Please retype exactly the lines from the one containing "Click the inline" through the end of the records, leaving out the pictures.

DATASET RECORDS: Begin

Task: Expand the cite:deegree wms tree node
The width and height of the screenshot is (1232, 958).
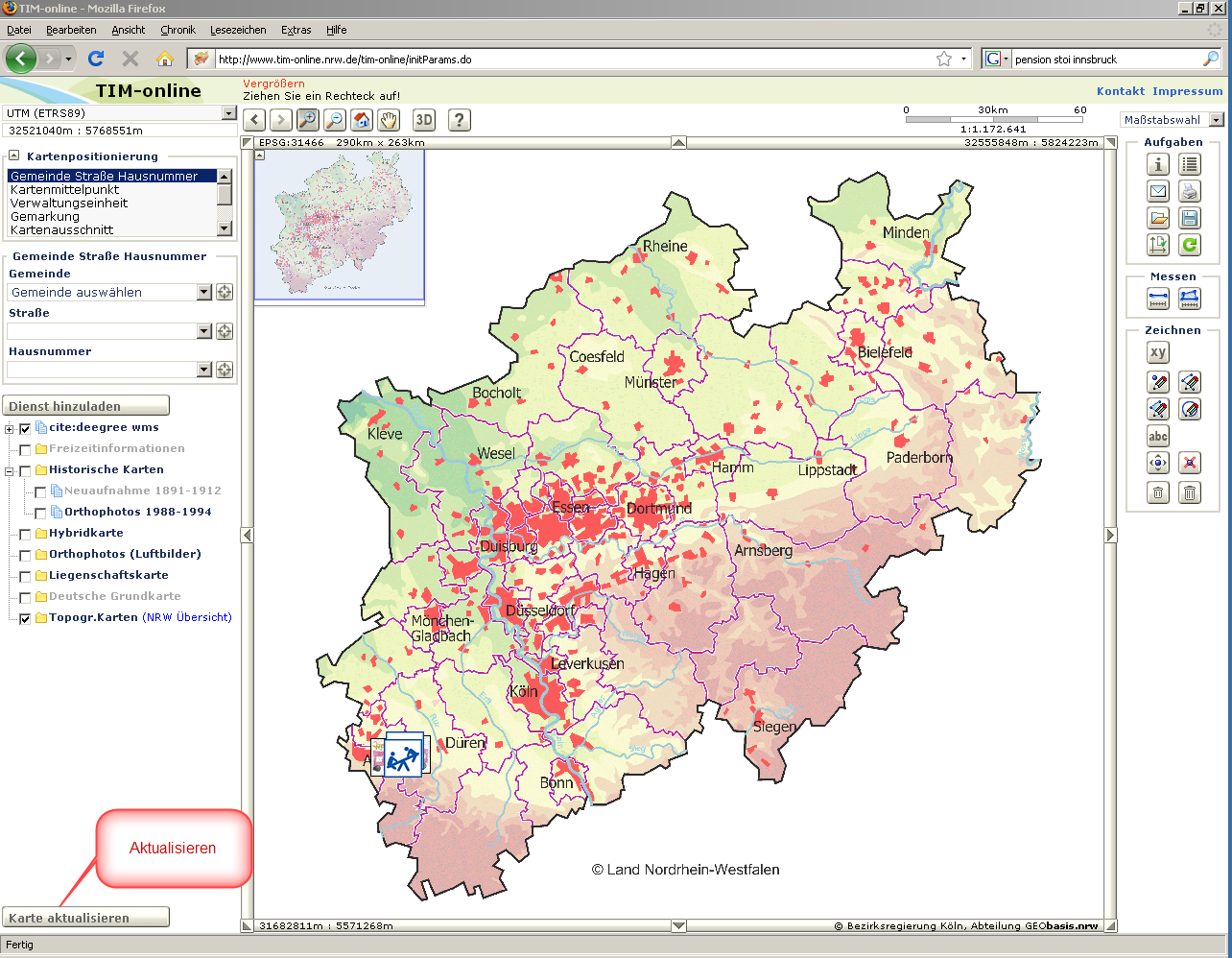Action: (10, 429)
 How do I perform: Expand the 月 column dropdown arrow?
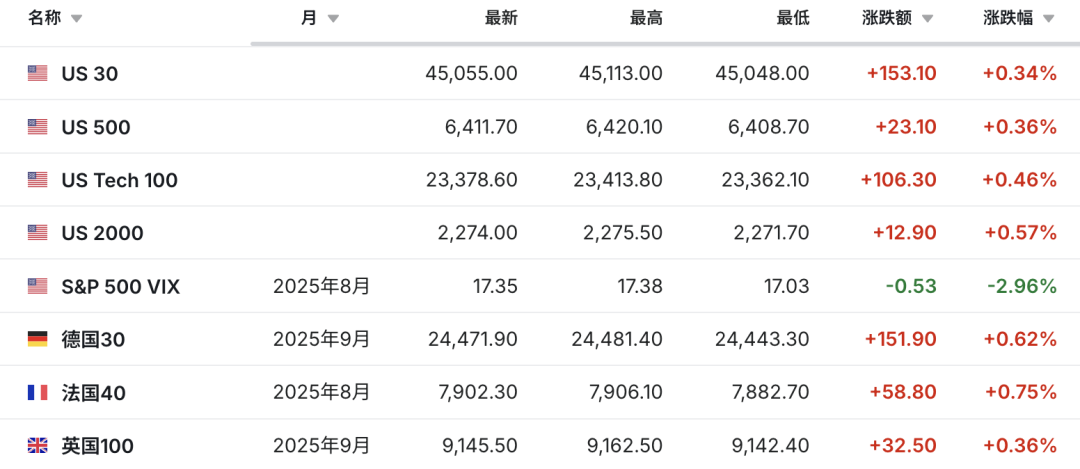pos(333,19)
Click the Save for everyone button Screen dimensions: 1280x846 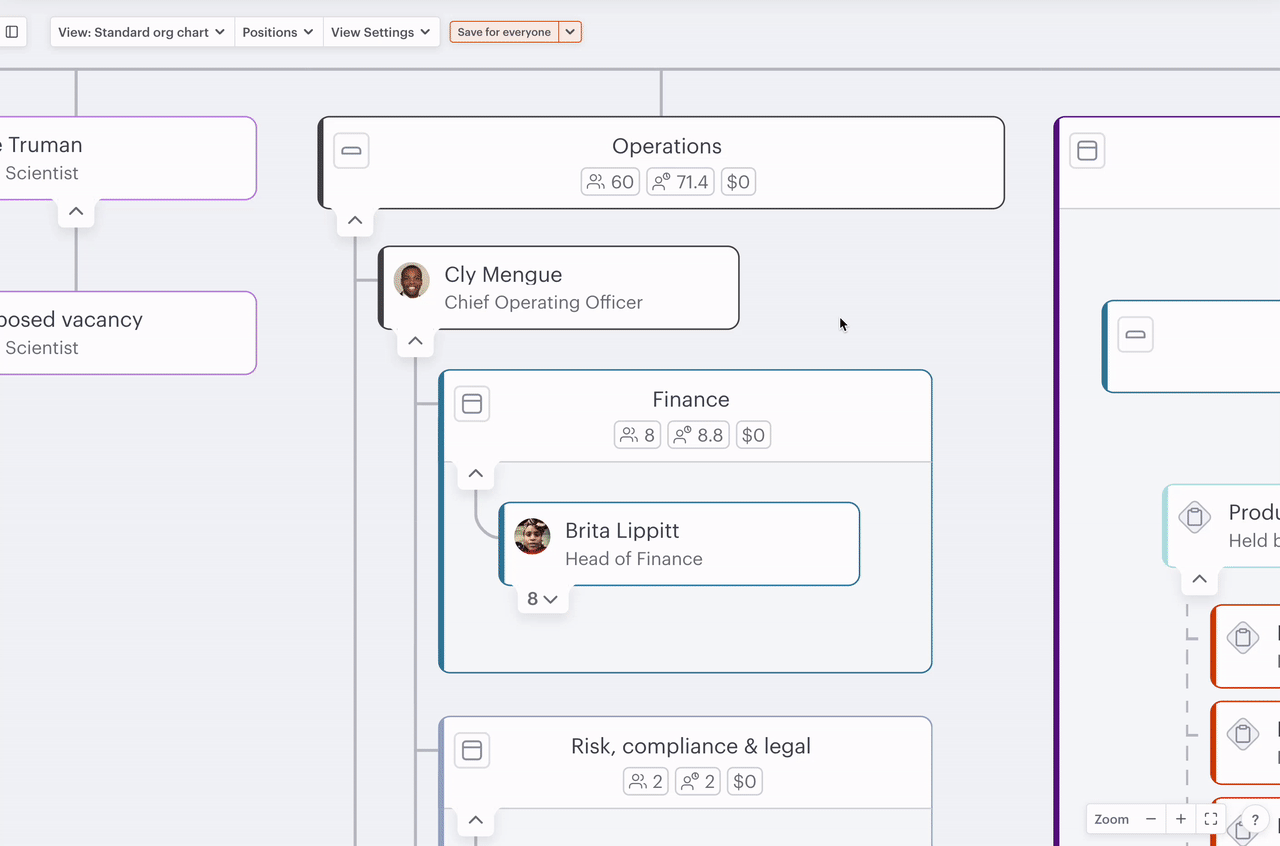(x=504, y=32)
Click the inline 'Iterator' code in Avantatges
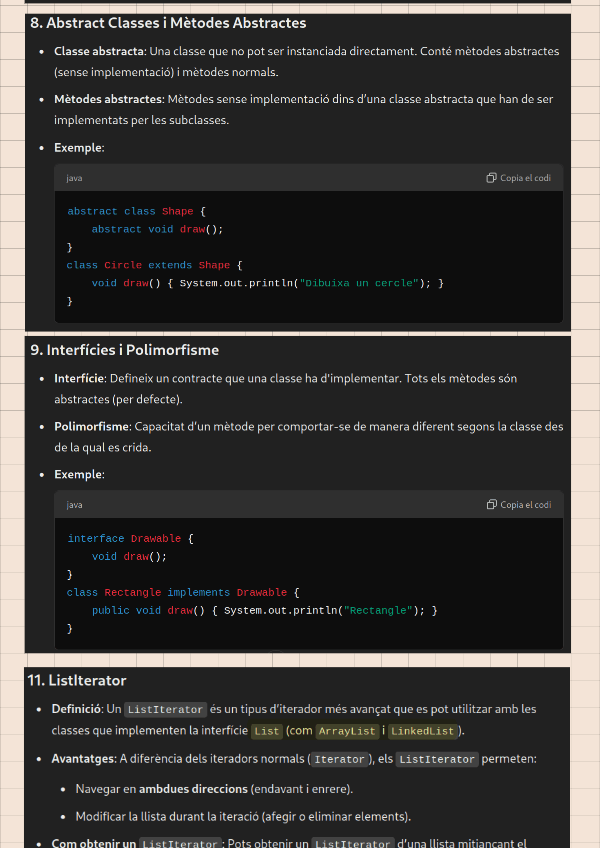Viewport: 600px width, 848px height. [x=339, y=760]
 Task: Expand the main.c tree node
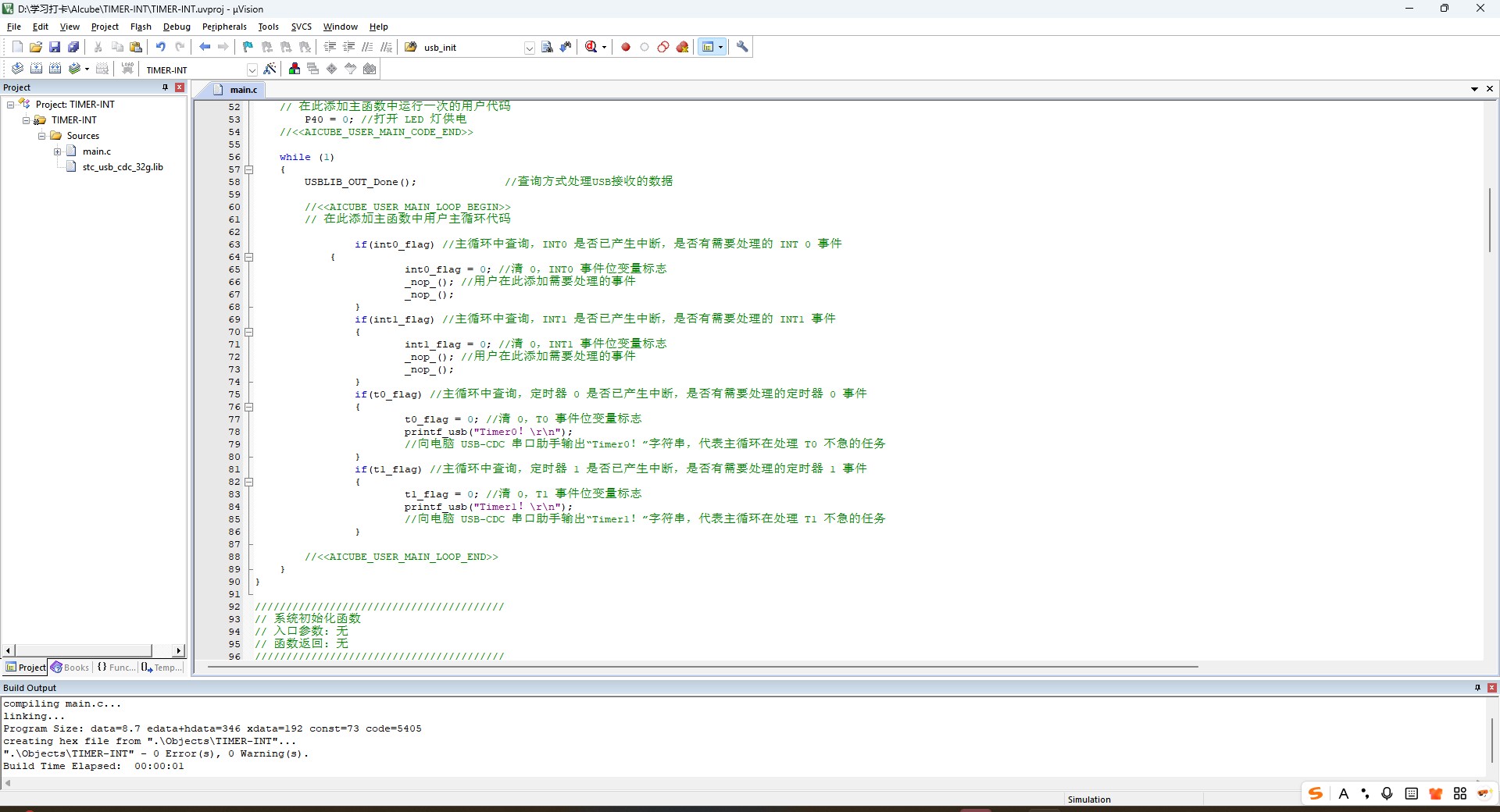tap(57, 151)
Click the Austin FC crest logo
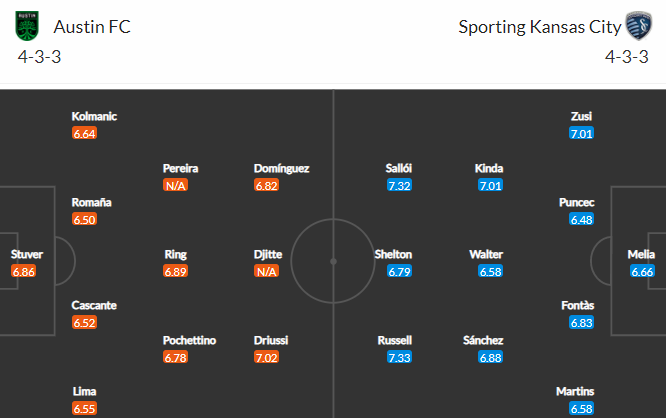Screen dimensions: 666x418 [x=27, y=26]
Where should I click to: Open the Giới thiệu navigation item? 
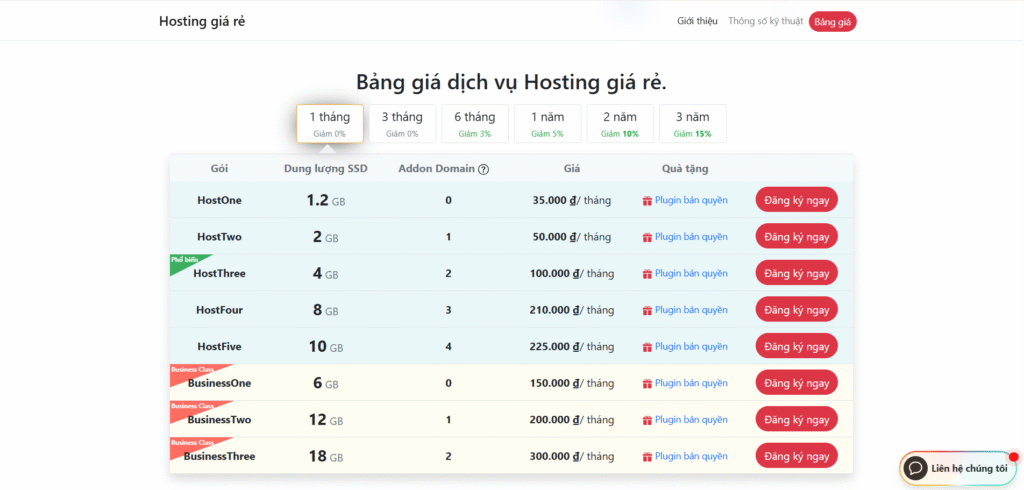coord(697,21)
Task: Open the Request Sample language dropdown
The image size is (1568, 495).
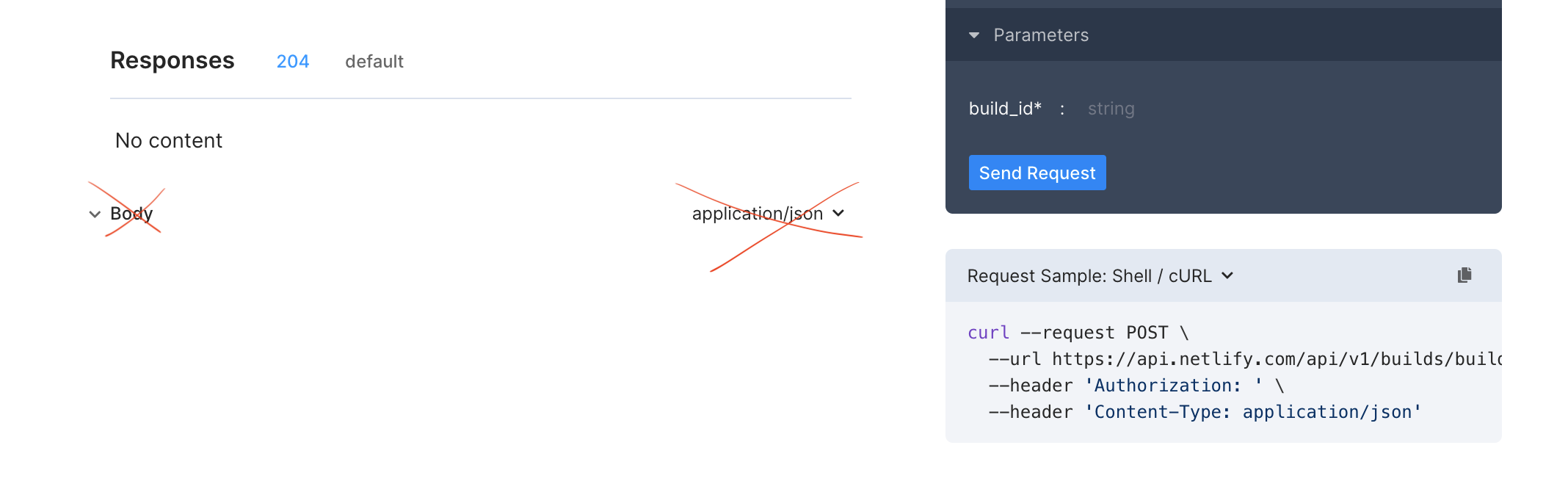Action: tap(1227, 276)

DATASET RECORDS: End

WORKED SOLUTION:
Click the inline 'Iterator' code in Avantatges
Viewport: 600px width, 848px height. [x=339, y=760]
 Task: Expand the main.c tree node
tap(57, 151)
Click the Austin FC crest logo
Screen dimensions: 666x418 [x=27, y=26]
Where should I click to: Open the Giới thiệu navigation item? 
coord(697,21)
Task: Open the Request Sample language dropdown
The image size is (1568, 495).
Action: tap(1227, 276)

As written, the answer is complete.